■ WHAT YOU NEED TO DO: In the listing below, find each line holding "agent" and copy it.

■ DATA EXCERPTS:
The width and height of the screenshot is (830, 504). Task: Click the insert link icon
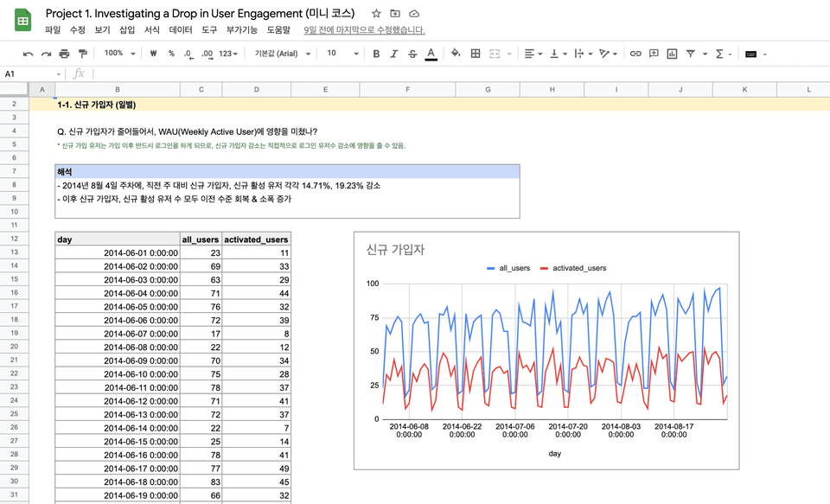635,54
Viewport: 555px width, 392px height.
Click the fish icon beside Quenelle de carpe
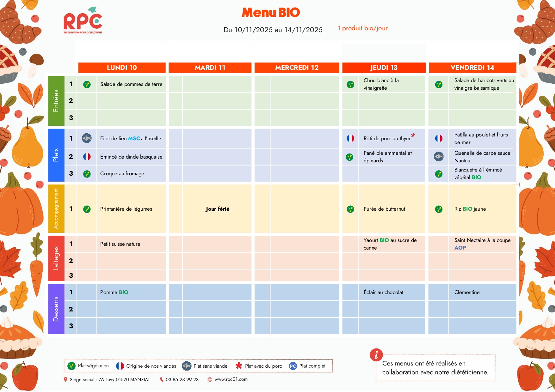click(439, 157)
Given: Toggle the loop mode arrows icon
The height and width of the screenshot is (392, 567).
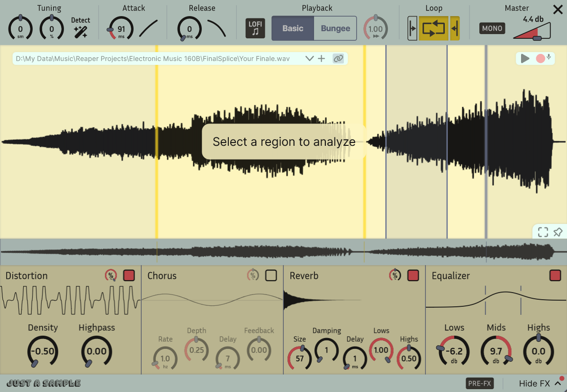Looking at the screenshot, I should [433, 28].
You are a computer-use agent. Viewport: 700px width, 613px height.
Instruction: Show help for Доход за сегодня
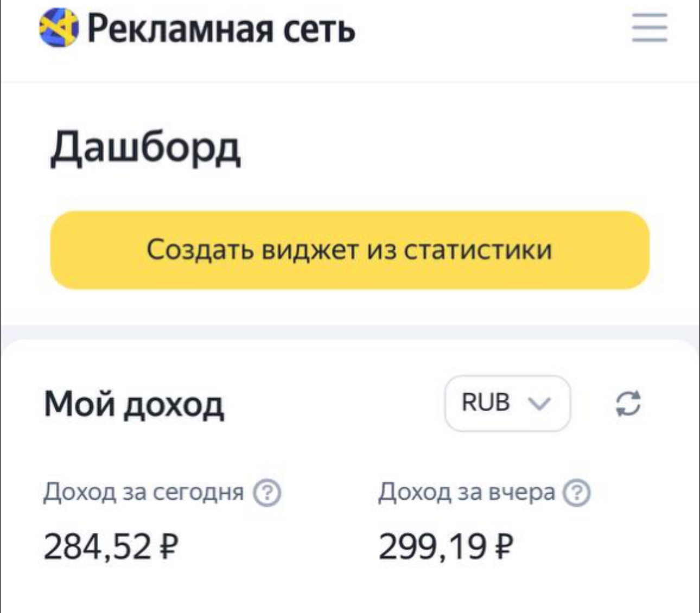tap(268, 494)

--

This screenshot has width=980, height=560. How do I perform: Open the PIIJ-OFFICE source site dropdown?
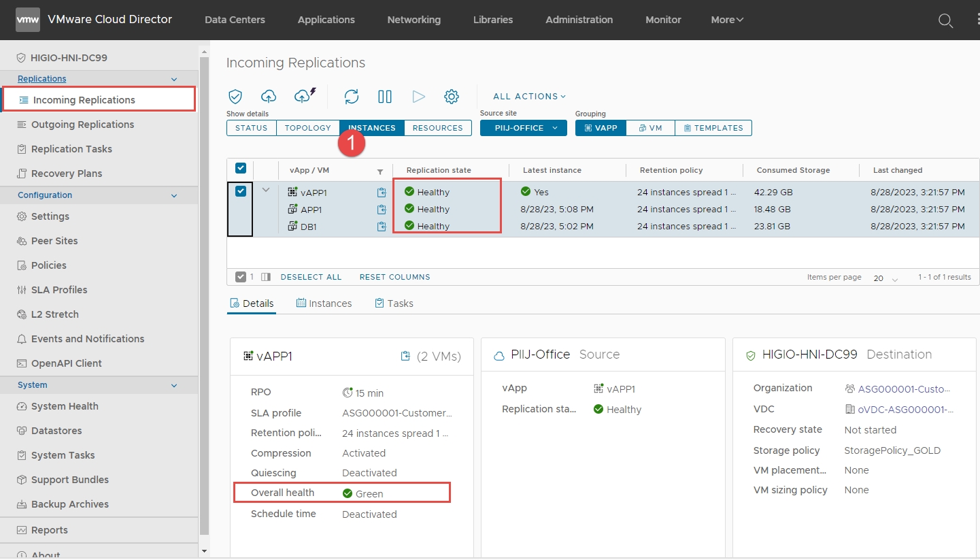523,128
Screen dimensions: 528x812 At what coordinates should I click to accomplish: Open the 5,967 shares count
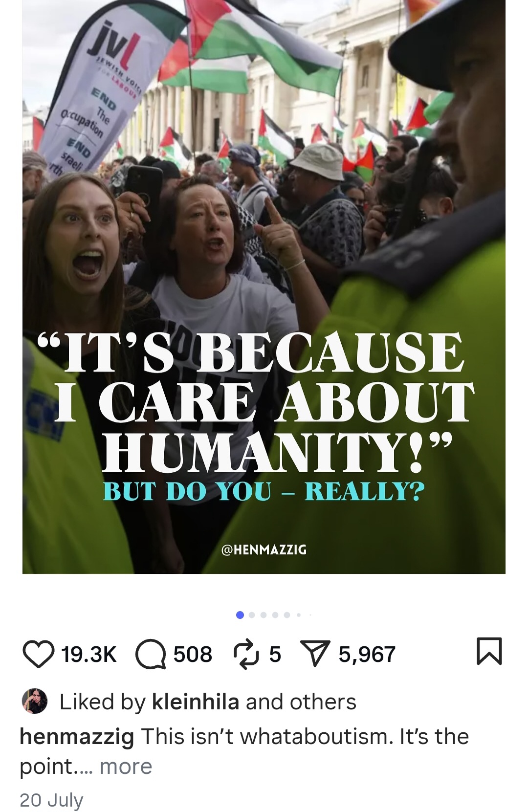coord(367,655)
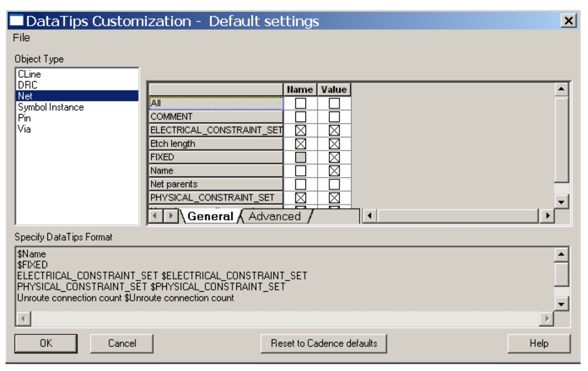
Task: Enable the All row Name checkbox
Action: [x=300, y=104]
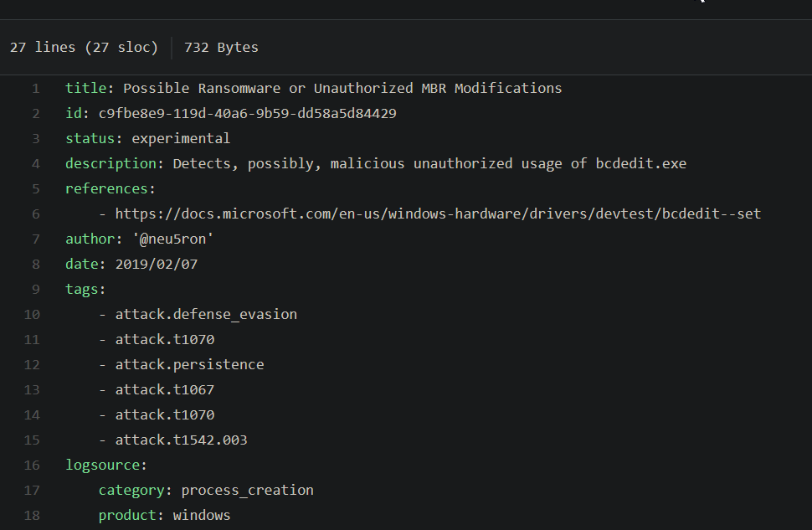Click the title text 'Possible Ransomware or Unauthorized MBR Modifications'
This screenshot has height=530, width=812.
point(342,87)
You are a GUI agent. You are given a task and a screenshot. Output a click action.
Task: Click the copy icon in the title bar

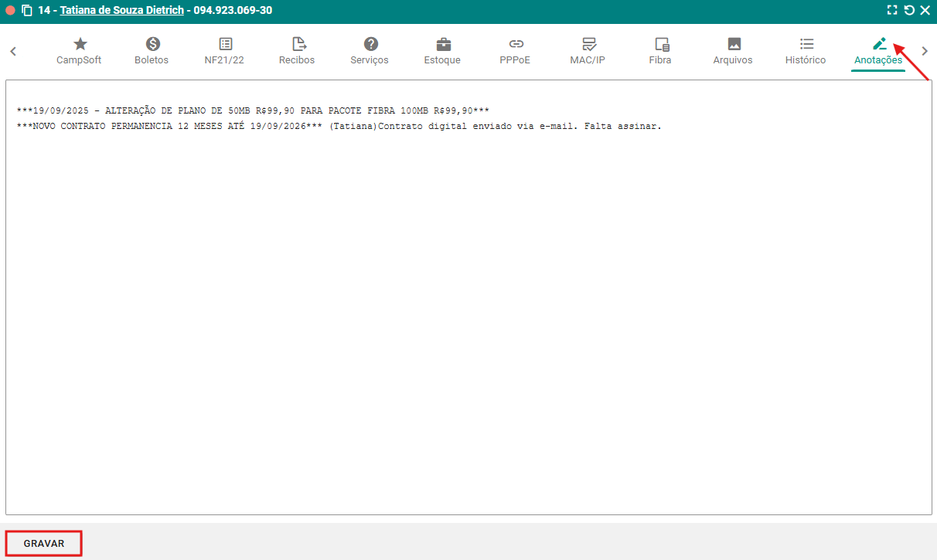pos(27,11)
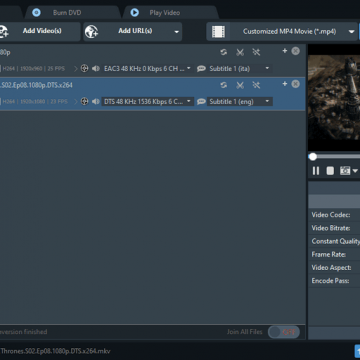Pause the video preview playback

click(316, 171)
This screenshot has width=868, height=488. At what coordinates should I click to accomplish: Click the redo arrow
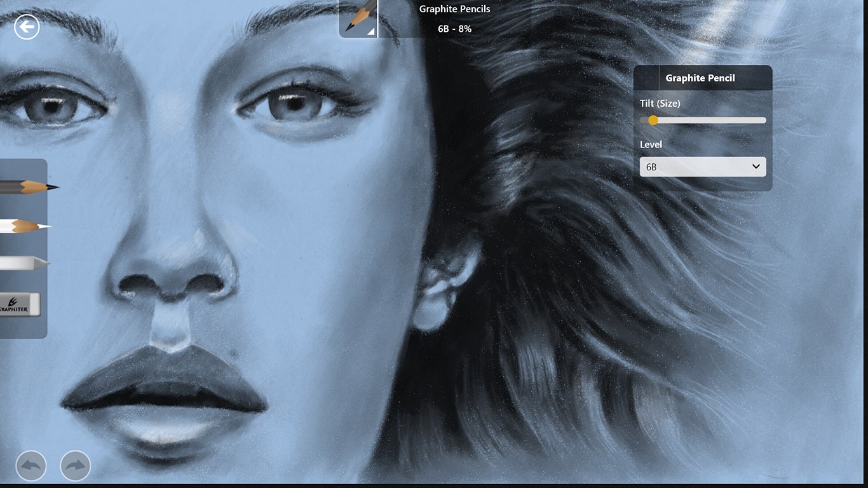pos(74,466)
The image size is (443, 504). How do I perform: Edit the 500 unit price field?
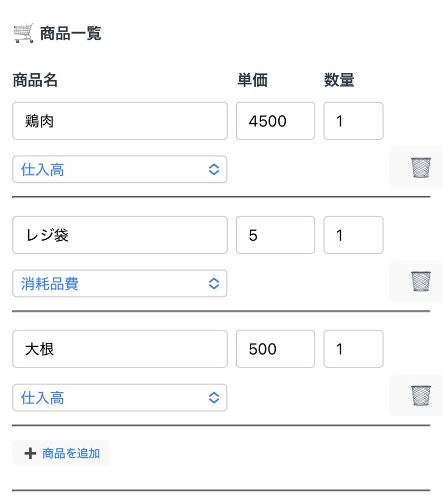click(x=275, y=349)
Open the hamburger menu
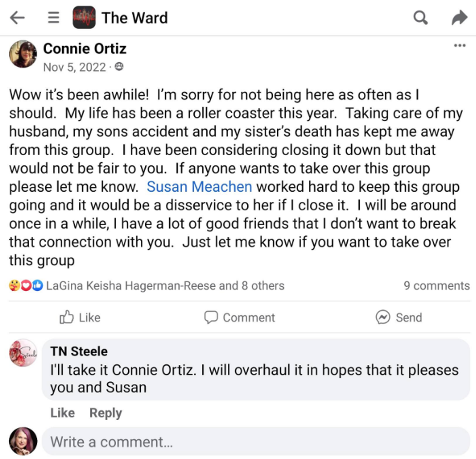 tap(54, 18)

---

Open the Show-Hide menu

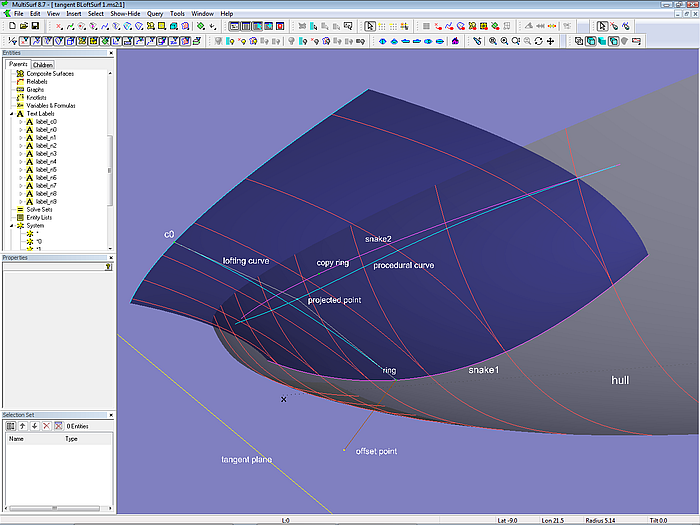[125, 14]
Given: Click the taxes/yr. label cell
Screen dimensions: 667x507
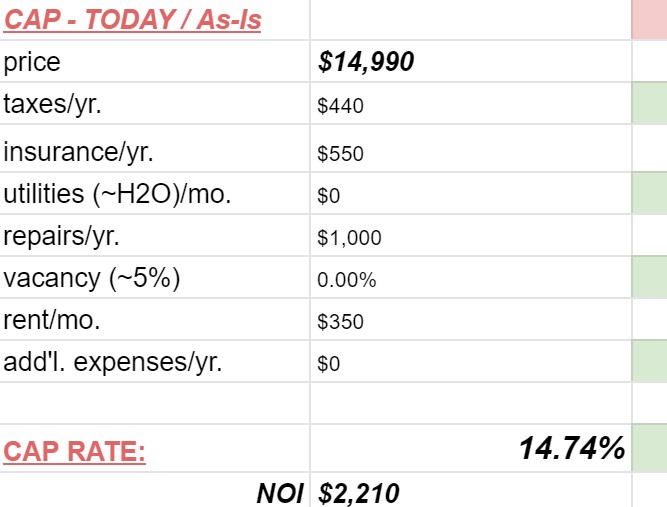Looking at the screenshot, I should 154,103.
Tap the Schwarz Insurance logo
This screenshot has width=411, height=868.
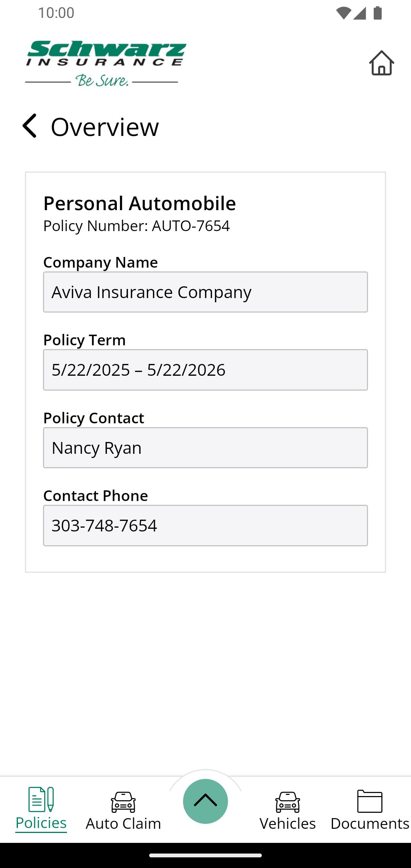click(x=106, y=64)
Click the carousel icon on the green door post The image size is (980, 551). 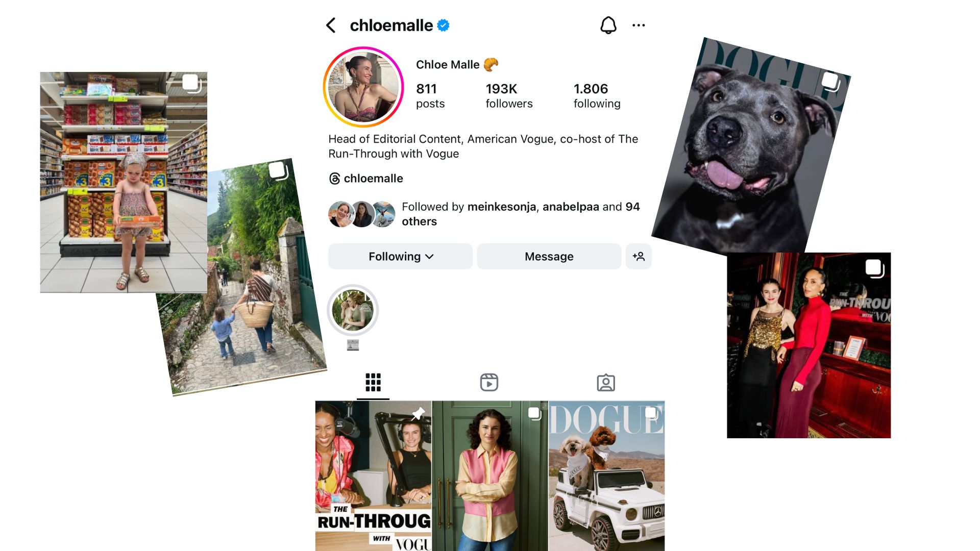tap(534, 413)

■ SOLUTION TO THE PROBLEM:
You are a computer-use agent. Viewport: 700px width, 613px height.
You are a GUI agent. You are given a task and a screenshot. Output a click action.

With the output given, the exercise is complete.